読解用抜粋.
物語は『新機動戦記ガンダムW Endless Waltz』より数十年後から始まり、MC(マーズセンチュリー)と改暦した火星と、「ファイル」という形で語られるテレビシリーズ以前のAC(アフターコロニー)時代の地球圏の2つを舞台として構成されている。
物語
本編
MC-0022年、地球圏統一国家大統領による「オペレーション・ミュートス」発動の許可を受けたプリベンターの老師・張は、部下のキャシィ・ポォ准佐に対し、大統領から送信されたメモリーチップのほか、ヒストリーバンクから3つのファイルをダウンロードし、自身が滞在する火星支局北極冠基地にまで持って来るよう命じる。オペレーション・ミュートスの発動には人工冬眠用冷凍カプセルに眠る「オーロラ姫」の覚醒が必要とされ、オーロラ姫を目覚めさせるにはそのファイルの存在が欠かせないという。やがて基地に現れたファザー・マックスウェルと名乗る初老の男性が持参する4つ目のファイルと合わせ、老師・張は冷凍カプセルの中で眠り続けていたAC時代のガンダムパイロット、ヒイロ・ユイを覚醒させる。
かつて「もう誰も殺さない」と誓ったヒイロに与えられた任務は、地球圏にとって最大の敵である火星連邦政府二代目大統領リリーナ・ピースクラフトの殺害だった。
しかしリリーナ殺害の準備を行うプリベンターから、W教授の妹カトリーヌがリリーナの完全平和主義を完成させようとガンダニュウム製モビルスーツ「プロメテウス」を持ち出し出奔、それを追撃するためヒイロはファザー・マックスウェルの息子デュオとともに出撃する。そのころドクトルTらに拾われ、パイロット訓練を受けたトロワ・フォボスもまたカトリーヌを追っていた。カトリーヌの暴走を食い止めようと老師・張は「エピオンパイ」で発進するが、火星連邦と敵対するラナグリン共和国の指導者ゼクスの操る「ガンダムエピオン」の待ち伏せをうけ場は三つ巴の混戦と化す。
カトリーヌはモビルドール・マグアナックを操り追撃するヒイロ、フォボス、デュオの足止めを行い、マグアナックは全機撃破されるも、ミリアルドと火星連邦大統領補佐官ノインの子供であるナイナ、ミルとの合流に成功しプロメテウス強奪に成功する。そこに戦場に火星連邦の無人マーズスーツ部隊500機がプリベンターとゼクス双方をまとめて抹殺しようと包囲網を形成し乱入、ゼクスは戦場を離脱し、プリベンター部隊はキュレネの風の操るトールギスヘブンの介入により危機を脱するがヒイロは体力の限界からダウンしてしまう。

実施課題.
A) ガンダムW続編のあらすじにある「かつて「もう誰も殺さない」と誓ったヒイロに与えられた任務は、地球圏にとって最大の敵である火星連邦政府二代目大統領リリーナ・ピースクラフトの殺害だった。」という一文を英語に訳してください。
B) ガンダムW続編のあらすじを、最後の文に続けて書き進めてください。
この後に掲げる一覧は、ガンダムW続編のあらすじとは関係がありません。

提供データ.
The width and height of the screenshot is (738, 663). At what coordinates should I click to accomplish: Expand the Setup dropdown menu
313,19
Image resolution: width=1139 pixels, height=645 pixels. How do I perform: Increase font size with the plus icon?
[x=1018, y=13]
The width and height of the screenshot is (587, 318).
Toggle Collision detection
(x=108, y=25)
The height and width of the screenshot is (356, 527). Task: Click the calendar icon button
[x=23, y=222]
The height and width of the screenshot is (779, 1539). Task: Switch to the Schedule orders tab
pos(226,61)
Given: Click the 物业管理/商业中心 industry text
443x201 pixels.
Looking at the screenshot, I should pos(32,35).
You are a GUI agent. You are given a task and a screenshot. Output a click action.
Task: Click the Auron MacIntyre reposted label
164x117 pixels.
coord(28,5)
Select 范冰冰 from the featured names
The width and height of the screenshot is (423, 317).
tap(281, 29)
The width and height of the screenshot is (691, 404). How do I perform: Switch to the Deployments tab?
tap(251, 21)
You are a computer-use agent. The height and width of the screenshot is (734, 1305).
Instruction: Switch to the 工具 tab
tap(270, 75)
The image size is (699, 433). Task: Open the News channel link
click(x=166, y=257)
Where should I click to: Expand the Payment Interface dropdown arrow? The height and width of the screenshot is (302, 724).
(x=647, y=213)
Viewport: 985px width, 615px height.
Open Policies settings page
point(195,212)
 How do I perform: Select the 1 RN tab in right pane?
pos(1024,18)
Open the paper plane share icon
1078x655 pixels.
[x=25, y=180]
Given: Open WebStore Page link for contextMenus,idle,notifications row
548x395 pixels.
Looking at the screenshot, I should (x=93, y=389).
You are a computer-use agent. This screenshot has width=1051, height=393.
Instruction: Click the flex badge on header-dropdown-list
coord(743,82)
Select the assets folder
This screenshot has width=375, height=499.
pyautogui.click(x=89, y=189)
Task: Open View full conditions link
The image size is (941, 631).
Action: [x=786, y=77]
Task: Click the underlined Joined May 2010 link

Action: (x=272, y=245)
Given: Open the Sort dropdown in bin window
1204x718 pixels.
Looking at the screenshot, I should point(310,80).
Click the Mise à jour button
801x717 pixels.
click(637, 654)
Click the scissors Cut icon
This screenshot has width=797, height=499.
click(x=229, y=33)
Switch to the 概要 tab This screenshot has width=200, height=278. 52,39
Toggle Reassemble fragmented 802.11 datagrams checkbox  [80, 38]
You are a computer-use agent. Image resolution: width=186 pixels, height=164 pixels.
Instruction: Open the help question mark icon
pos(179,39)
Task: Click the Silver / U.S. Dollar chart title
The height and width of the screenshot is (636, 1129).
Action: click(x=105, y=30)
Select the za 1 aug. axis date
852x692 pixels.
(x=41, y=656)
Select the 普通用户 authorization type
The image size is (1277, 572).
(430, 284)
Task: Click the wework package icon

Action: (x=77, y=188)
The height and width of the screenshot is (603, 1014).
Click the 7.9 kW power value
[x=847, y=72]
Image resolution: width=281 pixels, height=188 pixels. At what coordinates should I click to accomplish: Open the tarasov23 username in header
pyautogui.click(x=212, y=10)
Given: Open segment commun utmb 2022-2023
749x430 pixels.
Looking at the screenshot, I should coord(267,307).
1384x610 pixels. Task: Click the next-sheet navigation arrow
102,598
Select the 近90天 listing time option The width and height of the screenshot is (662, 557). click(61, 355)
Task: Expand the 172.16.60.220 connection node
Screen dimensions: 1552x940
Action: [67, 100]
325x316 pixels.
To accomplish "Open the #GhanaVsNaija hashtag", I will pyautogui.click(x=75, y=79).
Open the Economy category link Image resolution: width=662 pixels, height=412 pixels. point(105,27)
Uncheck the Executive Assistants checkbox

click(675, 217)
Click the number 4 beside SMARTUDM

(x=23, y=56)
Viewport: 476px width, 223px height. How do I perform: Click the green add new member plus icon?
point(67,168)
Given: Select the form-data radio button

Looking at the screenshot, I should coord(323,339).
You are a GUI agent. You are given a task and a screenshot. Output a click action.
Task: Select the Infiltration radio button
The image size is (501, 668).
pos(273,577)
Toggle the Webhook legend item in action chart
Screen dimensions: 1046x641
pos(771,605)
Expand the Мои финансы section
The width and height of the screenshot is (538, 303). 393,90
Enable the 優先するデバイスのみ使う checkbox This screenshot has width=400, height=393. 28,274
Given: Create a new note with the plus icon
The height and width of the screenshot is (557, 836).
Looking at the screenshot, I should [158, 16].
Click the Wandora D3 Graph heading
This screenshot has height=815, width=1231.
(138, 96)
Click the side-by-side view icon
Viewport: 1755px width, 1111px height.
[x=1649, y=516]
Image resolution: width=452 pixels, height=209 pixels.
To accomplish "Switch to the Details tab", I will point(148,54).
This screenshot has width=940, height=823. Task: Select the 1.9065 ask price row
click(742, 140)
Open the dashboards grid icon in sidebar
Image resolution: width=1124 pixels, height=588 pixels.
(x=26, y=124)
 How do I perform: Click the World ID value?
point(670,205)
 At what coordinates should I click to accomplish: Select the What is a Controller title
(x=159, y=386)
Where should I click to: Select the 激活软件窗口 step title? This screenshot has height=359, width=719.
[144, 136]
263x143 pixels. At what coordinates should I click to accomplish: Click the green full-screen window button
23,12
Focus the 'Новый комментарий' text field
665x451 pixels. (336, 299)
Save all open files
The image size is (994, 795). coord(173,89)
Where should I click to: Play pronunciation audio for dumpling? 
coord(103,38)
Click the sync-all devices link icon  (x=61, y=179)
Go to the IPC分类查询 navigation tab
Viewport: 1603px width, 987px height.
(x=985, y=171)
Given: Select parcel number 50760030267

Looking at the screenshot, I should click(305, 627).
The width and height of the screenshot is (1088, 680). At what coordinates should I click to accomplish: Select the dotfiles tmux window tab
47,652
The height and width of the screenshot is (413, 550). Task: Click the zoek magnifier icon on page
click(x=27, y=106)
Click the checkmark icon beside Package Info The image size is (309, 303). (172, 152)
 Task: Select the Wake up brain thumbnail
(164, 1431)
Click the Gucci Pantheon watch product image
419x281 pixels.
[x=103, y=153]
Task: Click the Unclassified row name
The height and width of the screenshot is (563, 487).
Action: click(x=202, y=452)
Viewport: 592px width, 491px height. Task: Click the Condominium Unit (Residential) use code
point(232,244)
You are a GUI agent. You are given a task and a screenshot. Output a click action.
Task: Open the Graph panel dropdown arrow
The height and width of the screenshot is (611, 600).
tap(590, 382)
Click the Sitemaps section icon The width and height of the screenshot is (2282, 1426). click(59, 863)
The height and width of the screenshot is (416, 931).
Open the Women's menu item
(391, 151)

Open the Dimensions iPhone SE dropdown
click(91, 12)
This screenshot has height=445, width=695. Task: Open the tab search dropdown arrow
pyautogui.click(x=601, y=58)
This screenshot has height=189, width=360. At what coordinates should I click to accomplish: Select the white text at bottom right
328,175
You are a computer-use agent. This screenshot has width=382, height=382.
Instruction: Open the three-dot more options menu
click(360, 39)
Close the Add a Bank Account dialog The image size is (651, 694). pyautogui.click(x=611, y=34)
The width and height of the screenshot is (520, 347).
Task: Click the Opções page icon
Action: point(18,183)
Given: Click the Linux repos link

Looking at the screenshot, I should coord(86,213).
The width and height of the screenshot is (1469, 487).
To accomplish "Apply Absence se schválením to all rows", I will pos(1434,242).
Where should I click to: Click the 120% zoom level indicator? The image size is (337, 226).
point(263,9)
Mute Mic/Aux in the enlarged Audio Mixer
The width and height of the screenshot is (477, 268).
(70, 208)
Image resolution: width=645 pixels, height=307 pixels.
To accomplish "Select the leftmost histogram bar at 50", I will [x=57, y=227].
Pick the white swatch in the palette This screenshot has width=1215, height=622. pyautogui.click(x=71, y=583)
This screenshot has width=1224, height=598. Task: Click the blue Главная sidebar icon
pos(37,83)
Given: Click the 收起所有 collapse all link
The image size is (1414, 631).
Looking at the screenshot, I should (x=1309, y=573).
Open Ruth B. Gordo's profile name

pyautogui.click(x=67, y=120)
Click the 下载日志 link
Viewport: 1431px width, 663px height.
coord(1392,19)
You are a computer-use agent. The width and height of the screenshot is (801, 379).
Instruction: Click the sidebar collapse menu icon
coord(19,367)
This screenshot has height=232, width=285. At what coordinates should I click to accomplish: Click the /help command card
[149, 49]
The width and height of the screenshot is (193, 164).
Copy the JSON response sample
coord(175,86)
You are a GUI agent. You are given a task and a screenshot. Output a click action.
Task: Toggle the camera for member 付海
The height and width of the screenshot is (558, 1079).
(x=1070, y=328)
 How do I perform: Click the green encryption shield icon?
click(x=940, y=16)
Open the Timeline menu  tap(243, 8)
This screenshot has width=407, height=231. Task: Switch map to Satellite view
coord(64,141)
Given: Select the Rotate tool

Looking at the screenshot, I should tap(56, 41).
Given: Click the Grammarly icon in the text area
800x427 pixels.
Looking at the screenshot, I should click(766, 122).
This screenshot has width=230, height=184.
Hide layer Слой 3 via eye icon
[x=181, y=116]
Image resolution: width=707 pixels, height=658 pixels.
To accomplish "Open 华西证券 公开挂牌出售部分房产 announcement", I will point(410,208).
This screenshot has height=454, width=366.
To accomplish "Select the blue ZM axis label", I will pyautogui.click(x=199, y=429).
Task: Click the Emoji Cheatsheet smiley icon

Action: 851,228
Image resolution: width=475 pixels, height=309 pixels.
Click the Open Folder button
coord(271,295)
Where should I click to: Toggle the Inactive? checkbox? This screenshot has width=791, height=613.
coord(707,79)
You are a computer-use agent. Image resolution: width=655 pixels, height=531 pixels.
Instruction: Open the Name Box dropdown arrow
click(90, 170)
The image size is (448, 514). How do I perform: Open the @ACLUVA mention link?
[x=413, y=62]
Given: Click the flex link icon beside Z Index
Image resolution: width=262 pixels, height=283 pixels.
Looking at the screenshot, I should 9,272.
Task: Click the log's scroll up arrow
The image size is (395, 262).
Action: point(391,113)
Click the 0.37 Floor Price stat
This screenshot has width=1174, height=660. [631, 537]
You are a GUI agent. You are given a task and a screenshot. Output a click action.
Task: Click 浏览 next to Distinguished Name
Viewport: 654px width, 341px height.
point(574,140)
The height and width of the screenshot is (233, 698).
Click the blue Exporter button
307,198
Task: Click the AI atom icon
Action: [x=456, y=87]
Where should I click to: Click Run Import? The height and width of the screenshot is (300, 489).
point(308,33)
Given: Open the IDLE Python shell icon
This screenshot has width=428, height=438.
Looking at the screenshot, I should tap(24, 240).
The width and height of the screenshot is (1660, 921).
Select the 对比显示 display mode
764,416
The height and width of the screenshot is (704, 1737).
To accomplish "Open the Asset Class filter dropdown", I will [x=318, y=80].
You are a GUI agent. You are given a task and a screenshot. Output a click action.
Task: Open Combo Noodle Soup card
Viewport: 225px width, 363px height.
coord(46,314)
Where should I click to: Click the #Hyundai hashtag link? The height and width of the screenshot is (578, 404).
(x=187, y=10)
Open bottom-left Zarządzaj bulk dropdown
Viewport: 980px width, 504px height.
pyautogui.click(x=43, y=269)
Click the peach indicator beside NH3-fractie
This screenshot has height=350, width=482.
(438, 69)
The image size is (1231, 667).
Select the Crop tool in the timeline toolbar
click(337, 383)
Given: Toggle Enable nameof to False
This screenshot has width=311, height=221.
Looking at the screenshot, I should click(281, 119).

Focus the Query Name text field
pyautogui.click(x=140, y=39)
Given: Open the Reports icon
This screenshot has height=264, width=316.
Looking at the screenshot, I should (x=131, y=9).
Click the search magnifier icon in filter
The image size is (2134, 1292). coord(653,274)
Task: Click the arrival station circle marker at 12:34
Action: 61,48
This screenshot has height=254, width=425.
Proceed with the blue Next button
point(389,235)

課題解答.
A) The mission given to Heero, who had once sworn, "I won't kill anyone anymore," was to assassinate Relena Peacecraft, the second president of the Mars Federation government and the greatest enemy of the Earth Sphere.

B)
なおも追撃してくるデュオに対してナイナは直属の火星連邦軍第909特殊独立戦隊「無慈悲な妖精たち」を発進させる。そこへカトリーヌの操る「プロメテウス」も加わり、戦闘は激化する。デュオ達は無慈悲な妖精たちを撃破し、ヒイロの代わりにMS「白雪姫」に乗ったW教授の活躍もあり「プロメテウス」の奪還に成功するが、指揮していたドクトルTやヒイロ達は母艦ショーフック2をクラッキングされ拿捕されてしまう。
ヒイロらを救出すべく、火星連邦首都リリーナ・シティに向かったW教授、デュオ、フォボスはその途中で、火星連邦のナイナ、ミル、カトリーヌの操る有人型マーズスーツとラナグリン共和国が送り込んだビルゴの上陸部隊との戦闘に遭遇する。完全平和主義を謳う火星連邦の危機に直面したW教授達はナイナに加勢し、ビルゴ部隊を撃破したのち火星連邦に投降し先に投降し賓客となっていたヒイロらと合流する。邂逅を果たす一向の元に、傷ついたトールギスヘブンに搭乗したキュレネの風がラナグリン共和国の移動要塞「バベル」のリリーナシティへの接近を告げ倒れる。
接近するバベルを迎撃せんとする火星連邦とプリベンダー部隊と、ラナグリン共和国との戦闘は激化の一途をたどる。そのさなか、リリーナは己の信念に従い対話のためにバベルに乗り込みラナグリン共和国へ投降。人類虐殺プログラムPPPの発動を阻止するため己の手でリリーナを心穏やかな状態で殺す必要のあるヒイロは、彼女の救出のためバベルに乗り込むも、人工冬眠からの不完全な覚醒の影響で認知的不協和を起こし錯乱したリリーナに撃たれてしまう。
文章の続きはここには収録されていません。